About

I am a postdoctoral researcher at the University of Manchester. My research interests are in probability theory often motivated by applications in mathematical physics. Previously I was a postdoc at Sussex and a PhD student at Warwick supervised by Jon Warren. A few of the topics I am interested in are shown below. My email address is william.lastname@manchester.ac.uk.

Random growth

How does a bacterial colony grow in a petri-dish? Why does this share the same behaviour as the spread of a flame across a piece of paper or the transport of spin in quantum magnets? In spite of being governed by different microscopic laws these systems all form part of the same universality class named Kardar-Parisi-Zhang (KPZ). My work in this area includes:

Ballistic Deposition

Interacting particle systems

Many natural phenomena involve large systems of particles that move around and interact with each other. These interactions could be repelling nearby particles, chemically reacting or adopting the spin/state of a neighbouring particle. How do these local interactions translate into the global behaviour of a system of particles? My research on interacting particle systems includes the q-state Potts model, coalescing/annihilating particle systems, last passage percolation, tandem queueing networks and PushASEP.

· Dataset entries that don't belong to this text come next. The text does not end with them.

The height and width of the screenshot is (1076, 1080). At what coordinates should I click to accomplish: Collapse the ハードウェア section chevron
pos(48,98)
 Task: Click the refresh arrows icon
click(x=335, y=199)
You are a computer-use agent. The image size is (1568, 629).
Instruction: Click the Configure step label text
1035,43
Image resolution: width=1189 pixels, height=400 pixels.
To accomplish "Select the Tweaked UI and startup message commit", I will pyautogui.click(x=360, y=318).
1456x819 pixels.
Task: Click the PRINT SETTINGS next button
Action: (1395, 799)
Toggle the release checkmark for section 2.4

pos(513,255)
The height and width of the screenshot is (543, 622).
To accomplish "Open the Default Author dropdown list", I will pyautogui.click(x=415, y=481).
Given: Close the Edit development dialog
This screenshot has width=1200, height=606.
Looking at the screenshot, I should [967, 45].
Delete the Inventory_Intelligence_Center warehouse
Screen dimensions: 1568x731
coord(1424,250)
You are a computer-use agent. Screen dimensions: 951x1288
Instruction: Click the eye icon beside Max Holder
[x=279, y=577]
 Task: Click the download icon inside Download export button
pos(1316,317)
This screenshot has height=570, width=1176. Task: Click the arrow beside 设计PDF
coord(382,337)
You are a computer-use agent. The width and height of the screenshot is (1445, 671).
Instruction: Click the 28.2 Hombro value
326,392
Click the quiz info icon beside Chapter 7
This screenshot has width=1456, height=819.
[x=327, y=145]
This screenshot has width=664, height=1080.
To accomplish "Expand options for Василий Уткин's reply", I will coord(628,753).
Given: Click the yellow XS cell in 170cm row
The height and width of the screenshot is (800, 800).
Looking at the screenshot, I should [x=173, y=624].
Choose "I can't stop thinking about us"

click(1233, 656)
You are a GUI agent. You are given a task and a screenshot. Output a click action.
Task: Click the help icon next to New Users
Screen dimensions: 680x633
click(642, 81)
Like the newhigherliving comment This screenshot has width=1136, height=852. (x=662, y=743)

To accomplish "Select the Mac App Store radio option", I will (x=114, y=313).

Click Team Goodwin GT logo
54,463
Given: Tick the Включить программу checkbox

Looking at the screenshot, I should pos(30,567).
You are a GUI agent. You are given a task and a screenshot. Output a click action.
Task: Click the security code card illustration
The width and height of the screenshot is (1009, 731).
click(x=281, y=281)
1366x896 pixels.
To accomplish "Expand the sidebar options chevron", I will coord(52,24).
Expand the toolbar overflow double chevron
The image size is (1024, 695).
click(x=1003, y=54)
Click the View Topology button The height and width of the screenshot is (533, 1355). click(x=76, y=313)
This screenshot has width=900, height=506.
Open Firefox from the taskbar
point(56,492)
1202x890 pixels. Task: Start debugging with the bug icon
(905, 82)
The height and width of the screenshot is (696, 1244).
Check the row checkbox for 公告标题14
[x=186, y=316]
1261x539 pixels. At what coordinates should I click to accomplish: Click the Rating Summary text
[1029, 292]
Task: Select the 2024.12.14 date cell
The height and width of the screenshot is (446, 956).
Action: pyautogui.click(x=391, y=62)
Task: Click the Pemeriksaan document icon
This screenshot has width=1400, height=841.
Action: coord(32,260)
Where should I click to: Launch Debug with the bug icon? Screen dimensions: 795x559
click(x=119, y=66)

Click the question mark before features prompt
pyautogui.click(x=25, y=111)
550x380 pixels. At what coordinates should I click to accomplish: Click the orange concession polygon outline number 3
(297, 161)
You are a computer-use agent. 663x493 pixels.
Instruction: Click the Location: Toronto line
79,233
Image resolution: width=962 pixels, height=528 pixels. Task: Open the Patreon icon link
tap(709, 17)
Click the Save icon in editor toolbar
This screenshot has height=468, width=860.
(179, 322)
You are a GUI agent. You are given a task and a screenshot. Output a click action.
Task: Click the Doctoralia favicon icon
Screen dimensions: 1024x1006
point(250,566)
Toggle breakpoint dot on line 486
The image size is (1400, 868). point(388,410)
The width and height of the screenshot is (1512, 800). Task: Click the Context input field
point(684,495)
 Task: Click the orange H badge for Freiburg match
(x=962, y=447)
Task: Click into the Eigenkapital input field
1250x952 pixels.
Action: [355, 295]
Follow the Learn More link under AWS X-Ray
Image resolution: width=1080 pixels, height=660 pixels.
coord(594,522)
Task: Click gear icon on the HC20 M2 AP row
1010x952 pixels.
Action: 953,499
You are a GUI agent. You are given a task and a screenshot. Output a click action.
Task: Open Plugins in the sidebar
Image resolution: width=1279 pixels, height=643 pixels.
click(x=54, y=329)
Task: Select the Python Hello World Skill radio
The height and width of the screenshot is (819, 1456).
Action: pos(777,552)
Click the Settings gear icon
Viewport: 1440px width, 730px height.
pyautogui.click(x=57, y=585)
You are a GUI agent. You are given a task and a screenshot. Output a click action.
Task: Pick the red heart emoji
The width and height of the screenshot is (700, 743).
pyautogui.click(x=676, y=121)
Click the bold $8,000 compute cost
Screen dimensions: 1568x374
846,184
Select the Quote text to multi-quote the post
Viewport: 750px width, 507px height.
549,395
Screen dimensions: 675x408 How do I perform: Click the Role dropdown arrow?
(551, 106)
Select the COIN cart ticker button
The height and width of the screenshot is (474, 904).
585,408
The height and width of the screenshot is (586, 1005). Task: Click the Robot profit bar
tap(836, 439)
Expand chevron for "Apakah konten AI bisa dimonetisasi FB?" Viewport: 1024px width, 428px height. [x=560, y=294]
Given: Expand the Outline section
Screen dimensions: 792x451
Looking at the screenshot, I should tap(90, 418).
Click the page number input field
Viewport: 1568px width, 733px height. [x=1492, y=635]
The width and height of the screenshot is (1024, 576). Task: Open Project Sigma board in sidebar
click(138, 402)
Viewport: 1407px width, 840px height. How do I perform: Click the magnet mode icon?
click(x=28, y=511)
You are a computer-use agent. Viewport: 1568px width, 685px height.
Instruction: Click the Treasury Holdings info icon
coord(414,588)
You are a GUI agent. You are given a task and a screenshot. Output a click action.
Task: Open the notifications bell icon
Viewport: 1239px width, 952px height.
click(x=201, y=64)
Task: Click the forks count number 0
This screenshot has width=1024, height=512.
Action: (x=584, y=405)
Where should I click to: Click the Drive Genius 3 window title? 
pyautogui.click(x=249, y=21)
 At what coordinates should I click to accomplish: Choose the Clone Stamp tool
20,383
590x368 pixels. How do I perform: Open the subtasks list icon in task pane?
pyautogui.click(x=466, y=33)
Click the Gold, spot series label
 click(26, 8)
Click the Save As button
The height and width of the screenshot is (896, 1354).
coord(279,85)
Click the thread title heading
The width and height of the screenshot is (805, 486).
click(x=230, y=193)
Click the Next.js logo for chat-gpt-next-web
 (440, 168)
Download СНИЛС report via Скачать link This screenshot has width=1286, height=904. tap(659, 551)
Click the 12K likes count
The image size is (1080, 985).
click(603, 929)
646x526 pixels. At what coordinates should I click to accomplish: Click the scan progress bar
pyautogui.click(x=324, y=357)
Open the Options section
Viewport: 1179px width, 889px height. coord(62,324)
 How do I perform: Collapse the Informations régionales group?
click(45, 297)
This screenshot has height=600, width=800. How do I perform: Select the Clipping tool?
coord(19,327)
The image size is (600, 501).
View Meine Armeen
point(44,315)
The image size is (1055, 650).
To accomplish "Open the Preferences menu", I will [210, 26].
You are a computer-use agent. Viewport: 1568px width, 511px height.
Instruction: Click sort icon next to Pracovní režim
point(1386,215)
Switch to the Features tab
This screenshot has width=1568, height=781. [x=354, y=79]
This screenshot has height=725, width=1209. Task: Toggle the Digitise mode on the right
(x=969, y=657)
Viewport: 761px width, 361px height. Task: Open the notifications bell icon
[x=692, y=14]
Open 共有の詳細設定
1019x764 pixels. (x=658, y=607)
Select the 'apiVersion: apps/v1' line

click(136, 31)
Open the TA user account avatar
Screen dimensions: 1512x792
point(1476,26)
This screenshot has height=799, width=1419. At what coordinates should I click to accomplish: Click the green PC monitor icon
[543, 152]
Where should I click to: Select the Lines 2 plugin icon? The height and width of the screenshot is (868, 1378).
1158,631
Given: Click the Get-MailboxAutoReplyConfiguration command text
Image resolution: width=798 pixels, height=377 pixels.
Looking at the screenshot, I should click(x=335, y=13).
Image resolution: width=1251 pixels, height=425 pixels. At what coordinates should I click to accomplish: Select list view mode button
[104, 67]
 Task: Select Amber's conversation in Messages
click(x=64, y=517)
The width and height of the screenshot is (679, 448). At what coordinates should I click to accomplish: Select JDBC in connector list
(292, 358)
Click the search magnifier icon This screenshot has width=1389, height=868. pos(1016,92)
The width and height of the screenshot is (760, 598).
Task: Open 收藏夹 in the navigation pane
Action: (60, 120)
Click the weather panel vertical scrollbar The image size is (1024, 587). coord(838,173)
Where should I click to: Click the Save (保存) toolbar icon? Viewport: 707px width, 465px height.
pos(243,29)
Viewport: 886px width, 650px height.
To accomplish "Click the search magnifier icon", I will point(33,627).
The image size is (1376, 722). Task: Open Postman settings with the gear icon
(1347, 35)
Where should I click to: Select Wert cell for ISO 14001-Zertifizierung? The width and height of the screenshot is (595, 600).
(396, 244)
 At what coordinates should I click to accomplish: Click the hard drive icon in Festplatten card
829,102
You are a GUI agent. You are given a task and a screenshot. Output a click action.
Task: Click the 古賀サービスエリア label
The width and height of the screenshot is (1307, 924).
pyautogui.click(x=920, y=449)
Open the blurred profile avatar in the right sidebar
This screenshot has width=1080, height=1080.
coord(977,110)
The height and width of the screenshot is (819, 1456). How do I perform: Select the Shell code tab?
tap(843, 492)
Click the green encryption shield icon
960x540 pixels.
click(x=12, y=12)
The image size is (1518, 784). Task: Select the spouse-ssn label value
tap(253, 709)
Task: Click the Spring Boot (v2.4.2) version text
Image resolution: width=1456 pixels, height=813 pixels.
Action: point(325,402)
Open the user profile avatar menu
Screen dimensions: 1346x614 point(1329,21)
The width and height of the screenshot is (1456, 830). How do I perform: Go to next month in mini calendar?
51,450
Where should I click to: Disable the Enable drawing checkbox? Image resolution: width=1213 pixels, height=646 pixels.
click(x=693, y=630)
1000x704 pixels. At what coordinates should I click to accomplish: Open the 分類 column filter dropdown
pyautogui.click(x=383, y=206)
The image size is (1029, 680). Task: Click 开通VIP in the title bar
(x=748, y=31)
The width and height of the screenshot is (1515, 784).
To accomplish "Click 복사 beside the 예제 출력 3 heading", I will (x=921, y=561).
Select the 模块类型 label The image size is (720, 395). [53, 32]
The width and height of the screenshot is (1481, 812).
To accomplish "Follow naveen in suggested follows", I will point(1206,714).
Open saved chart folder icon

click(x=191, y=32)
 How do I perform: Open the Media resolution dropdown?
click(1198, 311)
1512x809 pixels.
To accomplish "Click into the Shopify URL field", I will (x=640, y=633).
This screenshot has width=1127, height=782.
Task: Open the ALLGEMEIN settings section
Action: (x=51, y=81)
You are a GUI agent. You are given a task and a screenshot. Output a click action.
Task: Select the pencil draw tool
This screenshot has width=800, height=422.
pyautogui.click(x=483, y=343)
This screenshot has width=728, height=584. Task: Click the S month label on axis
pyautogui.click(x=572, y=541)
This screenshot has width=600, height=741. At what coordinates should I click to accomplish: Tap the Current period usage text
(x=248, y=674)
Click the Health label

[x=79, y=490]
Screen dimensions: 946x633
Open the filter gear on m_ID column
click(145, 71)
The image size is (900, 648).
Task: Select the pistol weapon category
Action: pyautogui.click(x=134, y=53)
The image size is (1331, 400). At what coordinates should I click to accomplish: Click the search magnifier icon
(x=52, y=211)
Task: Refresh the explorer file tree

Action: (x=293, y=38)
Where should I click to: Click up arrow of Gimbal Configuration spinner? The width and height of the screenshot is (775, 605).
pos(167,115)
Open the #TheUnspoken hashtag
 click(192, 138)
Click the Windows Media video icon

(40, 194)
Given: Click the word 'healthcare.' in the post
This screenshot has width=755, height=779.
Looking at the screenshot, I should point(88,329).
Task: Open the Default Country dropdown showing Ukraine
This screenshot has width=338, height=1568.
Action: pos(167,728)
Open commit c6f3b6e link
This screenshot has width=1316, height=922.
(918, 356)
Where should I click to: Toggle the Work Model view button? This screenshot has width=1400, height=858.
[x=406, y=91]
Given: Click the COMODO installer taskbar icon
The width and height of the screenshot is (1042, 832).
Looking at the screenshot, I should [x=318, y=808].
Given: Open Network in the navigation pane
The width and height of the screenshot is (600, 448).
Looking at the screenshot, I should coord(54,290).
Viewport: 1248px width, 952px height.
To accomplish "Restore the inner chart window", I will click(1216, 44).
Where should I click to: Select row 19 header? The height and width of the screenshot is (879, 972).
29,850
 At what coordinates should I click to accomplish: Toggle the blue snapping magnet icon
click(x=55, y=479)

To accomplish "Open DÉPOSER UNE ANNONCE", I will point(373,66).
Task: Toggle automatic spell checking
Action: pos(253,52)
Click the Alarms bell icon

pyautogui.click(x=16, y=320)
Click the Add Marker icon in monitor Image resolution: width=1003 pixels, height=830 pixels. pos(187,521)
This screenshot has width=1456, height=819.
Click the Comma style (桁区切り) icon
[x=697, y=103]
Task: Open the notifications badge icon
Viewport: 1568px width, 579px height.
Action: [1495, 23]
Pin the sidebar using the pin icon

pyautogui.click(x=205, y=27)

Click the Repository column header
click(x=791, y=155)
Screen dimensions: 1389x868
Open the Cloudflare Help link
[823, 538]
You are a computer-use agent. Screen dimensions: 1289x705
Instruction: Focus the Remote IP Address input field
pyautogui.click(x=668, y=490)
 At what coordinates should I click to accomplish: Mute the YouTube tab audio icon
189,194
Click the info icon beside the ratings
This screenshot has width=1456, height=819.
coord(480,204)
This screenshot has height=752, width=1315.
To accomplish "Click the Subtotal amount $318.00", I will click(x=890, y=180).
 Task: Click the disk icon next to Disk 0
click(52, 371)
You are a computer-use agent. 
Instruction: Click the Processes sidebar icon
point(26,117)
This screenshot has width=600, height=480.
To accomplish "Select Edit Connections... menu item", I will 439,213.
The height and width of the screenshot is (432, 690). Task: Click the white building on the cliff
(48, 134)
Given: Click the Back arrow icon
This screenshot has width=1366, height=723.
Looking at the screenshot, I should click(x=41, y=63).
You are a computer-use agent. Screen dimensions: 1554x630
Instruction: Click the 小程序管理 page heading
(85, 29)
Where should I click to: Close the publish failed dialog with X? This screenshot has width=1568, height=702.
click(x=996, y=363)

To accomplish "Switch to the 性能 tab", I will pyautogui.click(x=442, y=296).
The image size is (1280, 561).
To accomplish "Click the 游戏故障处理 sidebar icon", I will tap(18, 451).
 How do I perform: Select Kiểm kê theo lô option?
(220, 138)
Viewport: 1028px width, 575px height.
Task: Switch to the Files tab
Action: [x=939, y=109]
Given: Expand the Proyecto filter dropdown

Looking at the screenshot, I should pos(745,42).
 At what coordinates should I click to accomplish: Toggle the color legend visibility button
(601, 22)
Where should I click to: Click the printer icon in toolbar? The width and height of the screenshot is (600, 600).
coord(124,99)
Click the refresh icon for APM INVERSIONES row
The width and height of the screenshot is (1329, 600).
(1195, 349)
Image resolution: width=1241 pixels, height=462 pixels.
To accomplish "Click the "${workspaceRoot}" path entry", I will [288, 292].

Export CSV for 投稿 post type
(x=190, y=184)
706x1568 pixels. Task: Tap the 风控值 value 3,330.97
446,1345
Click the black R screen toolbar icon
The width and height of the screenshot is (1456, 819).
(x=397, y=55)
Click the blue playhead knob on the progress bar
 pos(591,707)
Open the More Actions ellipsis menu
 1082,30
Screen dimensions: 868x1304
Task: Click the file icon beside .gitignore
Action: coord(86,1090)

The q-state Potts model evolving under Glauber dynamics

Random matrices

Around 1950, Eugene Wigner observed that the energy levels of large quantum systems depend only on their symmetry type and can be modelled by the eigenvalues of large random matrices. Since then random matrices have found many varied applications ranging from wireless communications to the selection of financial portfolios. My work in this area has focused on the real eigenvalues of non-Hermitian random matrices.